##### PAGE TEXT

Auckland Film Studios, formerly known as Henderson Valley Studios, is New Zealand's largest film studio complex, located in Henderson, West Auckland. Entrances to the complex are on Hickory Ave, Henderson Valley Road and Rabone Street, Henderson.

The complex was originally built as insulated fruit store houses, hence their nickname, the 'cool stores'. Henderson Valley Studios have been used as film studios since 1994 when they were occupied by the television series Hercules and Xena.

==Filmography==

===Films===
- Hercules and the Amazon Women (1994)
- Hercules and the Lost Kingdom (1994)
- Hercules and the Circle of Fire (1994)
- Hercules in the Underworld (1994)
- Hercules in the Maze of the Minotaur (1994)
- Amazon High (1997)
- Whale Rider (2002)
- Lucy (2003)
- The Last Samurai (2003)
- Deceit (2004)
- Ike: Countdown to D-Day (2004)
- In My Father’s Den (2004)
- Boogeyman (2005)
- The Chronicles of Narnia: The Lion, the Witch and the Wardrobe (2005)
- No. 2 (2006)

##########
##### RECORDS

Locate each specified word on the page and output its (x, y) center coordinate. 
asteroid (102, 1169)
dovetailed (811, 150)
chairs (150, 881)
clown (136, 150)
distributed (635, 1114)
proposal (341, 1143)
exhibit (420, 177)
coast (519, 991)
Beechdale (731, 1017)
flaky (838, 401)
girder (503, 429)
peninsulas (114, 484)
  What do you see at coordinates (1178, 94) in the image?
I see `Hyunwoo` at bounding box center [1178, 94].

##########

## WORK REQUEST 1
Answer these questions from the text on Auckland Film Studios:
(a) What was the complex formerly called?
(b) What nickname do the buildings have, and why?
(c) Which film from 2002 appears in the list?
## WORK REQUEST 2
Carry on the article about Auckland Film Studios, starting after its last line.

## WRITTEN ANSWER 1
(a) Henderson Valley Studios.
(b) They are called the 'cool stores' because they were originally built as insulated fruit store houses.
(c) Whale Rider.

## WRITTEN ANSWER 2
- Wendy Wu: Homecoming Warrior (2006)
- Bridge to Terabithia (2007)
- The Tattooist (2007)
- 30 Days of Night (2007)
- The Chronicles of Narnia: Prince Caspian (2008)
- The Warrior's Way (2010)
- Mr. Pip (2012)
- Emperor (2012)
- Crouching Tiger, Hidden Dragon: Sword of Destiny (2016)
- Adrift (2018)
- In Dark Places (2018)
- Mulan (2020)
- Avatar: The Way of Water (2022)
- Choose Love (2023)
- A Minecraft Movie (2025)
- The Wrecking Crew (2026)

===Television shows===
- The Tommyknockers (1993)
- Hercules: The Legendary Journeys (1995–99)
- Xena: Warrior Princess (1995–2001)
- Young Hercules (1998–99)
- Cleopatra 2525 (2000–01)
- Jack of All Trades (2000)
- The Chair (2002)
- Power Rangers: Ninja Storm (2003)
- Maddigan's Quest (2006)
- Rude Awakenings (2007)
- Are You Smarter than a 10 Year Old? (2007)
- Legend of the Seeker (2008–10)
- The Shannara Chronicles (2016–17)
- Fresh Eggs (2019)
- The Letter for the King (2020)
- Sweet Tooth (Pilot only)
- The Lord of the Rings: The Rings of Power (Season 1)
- Chief of War (2025)

The studios are also used for countless television commercials.

The studios are laid out over a 4ha site, between Henderson Valley Rd and Railside Ave. Within this site are 4 (soon to be 5) Sound Stages, 2 Production Office spaces, Prop and Costume workshops, as well as various commercial film related operations.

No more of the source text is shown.